Llega un momento en que te cuestionas si todo lo trabajado y sacrificado a lo largo de la vida ha valido la pena. Cuando desde un lugar –al fin– más tranquilo y sereno miras atrás y te das cuenta del costo que pagaste, de manera consciente o no, por recorrer el camino. Y surge la pregunta: “¿Lo valió?”.
Es hasta años o décadas después, ya que la prisa por ser alguien, tener determinado puesto o logro se aplaca y la nube del ego se disipa, que podemos leer con claridad la factura. Ésta se presenta de diversas formas: su favorita se cobra con la salud. Al mantener una visión tubular de la meta por lograr, te llenas de achaques o, como fue mi caso, terminas en el hospital para, después de una batería de estudios, escuchar del doctor: “Lo único que tiene es estrés”.
Otro cobro se da en el tiempo con la familia: te pierdes momentos cruciales en la vida de tus hijos, crees que se repetirán, pero tarde te das cuenta de que se van y no vuelven. Cómo me hubiera gustado que alguien me dijera que la solución no era meter el acelerador, sino el freno, pero la neblina del éxito engaña y desvía por completo.
Ahora soy consciente de aquellos años en los que creí que la rapidez era la respuesta, que llegar primero, ser la primera en cualquier tarea que emprendiera sería lo que me llenaría de satisfacción plena. Sin percatarme de que el placer y la duración de alcanzar esas metas eran semejantes a los de tomar el primer caballito de tequila . En los primeros momentos te sientes bien y crees que si trabajas más y mejor, más y mejor, la satisfacción se multiplicará. Qué risa, sí, cómo no…

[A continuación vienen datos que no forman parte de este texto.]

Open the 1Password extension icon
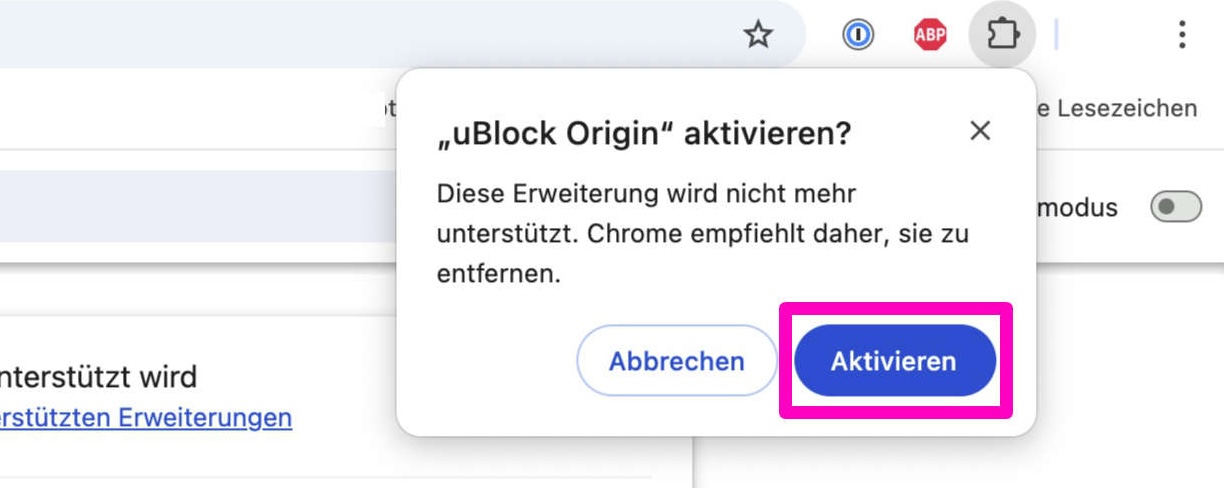 [857, 36]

A diario, durante muchos años, me subí temprano en el tren de alta velocidad del ruido interno: pendientes, citas, distracciones, consumo, juicios, irritabilidad y, eso sí, eficiencia. Lo irónico es que esa especie de motor prendido en la cabeza sin descanso me hacía sentir importante. Me acostumbré a tal grado a él, que mi cuerpo ya no podía estar un día quieto sin que la mente me lo reclamara, ignorante del costo que irremediablemente conllevaría.
En ese entonces, estar con las amigas me parecía un desperdicio de tiempo. “Tú no sabes estar Gaby –me decía Betty, mi amiga de la infancia–, siempre comes rápido y te vas muy temprano.” En mi interior, su comentario me servía como una forma de auto reconocimiento de mi nivel de “responsabilidad”, ¡qué ciega!
Hoy me doy cuenta de que emborracharte de trabajo, te aleja cada vez más de ti mismo y de tu centro de armonía. Lo irónico es que la sabiduría de la vida, un día te “invita” a detenerte, a respirar y revisar si todo el esfuerzo: los problemas con tu pareja, con alguno de tus hijos o la lejanía con tus amigos, valen la pena. Al desoírla, un ligero desazón toma forma y anida en alguna parte del cuerpo: tensión en el cuello o colitis, por ejemplo. De no prestar atención, el volumen del aviso sube y se convierte, posiblemente, en insomnio o dermatitis nerviosa. Si seguimos ciegos, como fue mi caso, llegan las palpitaciones o la ansiedad, que son el infierno mismo; hasta que sobreviene el colapso. De ignorar dicha invitación a detenerte, la vida de alguna forma se encarga de azotarte contra el piso para que despiertes.
Luego de haber tenido esta experiencia, creo que, si para aprender y valorar lo que significa tener familia y amigos y lo mucho que ambos nos nutren, si para saborear cada momento para vivir con serenidad y comprender que todo lo que por tanto tiempo buscamos en el afuera, se encuentra en el adentro, es necesario visitar el infierno por un rato, entonces sí: todo valió la pena.